GRAND RAPIDS, Mich. — The Greatest Generation is a term used to describe a generation that sacrificed so much for America: World War II veterans.
"What I like to say is simply, they are the best of us," says Joel Westphal, deputy director of the Gerald R. Ford Presidential Museum.
This year is the 75th anniversary of the end of World War II, which produced a generation Jim DeFelice describes as extraordinarily humble.
"It's what you hear all the time, I was just doing my job," says DeFelice, co-author of the book "American Sniper." "And you know it turns out that job included two bronze medals, a couple silver stars, a medal of honor"
To celebrate, a ceremony was supposed to happen at the Gerald R. Ford Presidential Museum on Tuesday night. That ceremony then moved online due to COVID-19. But the sentiment remains the same. These men and women are heroes who laid it all on the line.
"Its that kind of full commitment, the all in, so to speak," explains Westphal. "That all in approach to solving the greatest problem of the day."
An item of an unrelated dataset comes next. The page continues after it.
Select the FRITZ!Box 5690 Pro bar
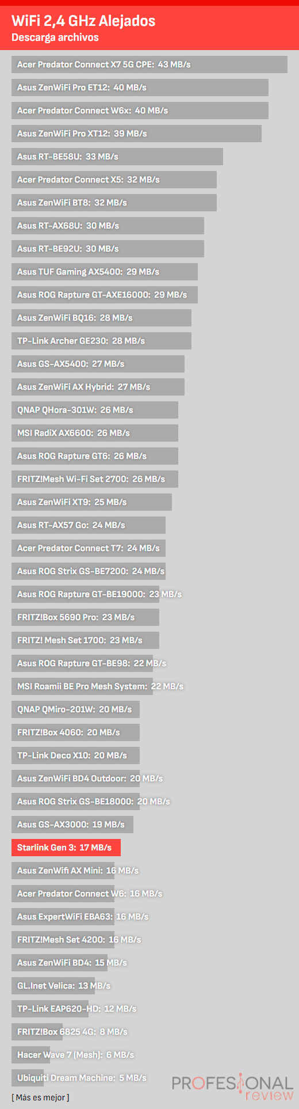 point(85,617)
A commitment DeFelice believes is missing today.
"We forget that in order to achieve greatness we have to all work together which is what that generation did," says DeFelice.
But can be achieved again by learning from those in the greatest generation.
"The fact that things were not perfect for them and yet they were able to get through and survive, I think that gives us hope," says DeFelice.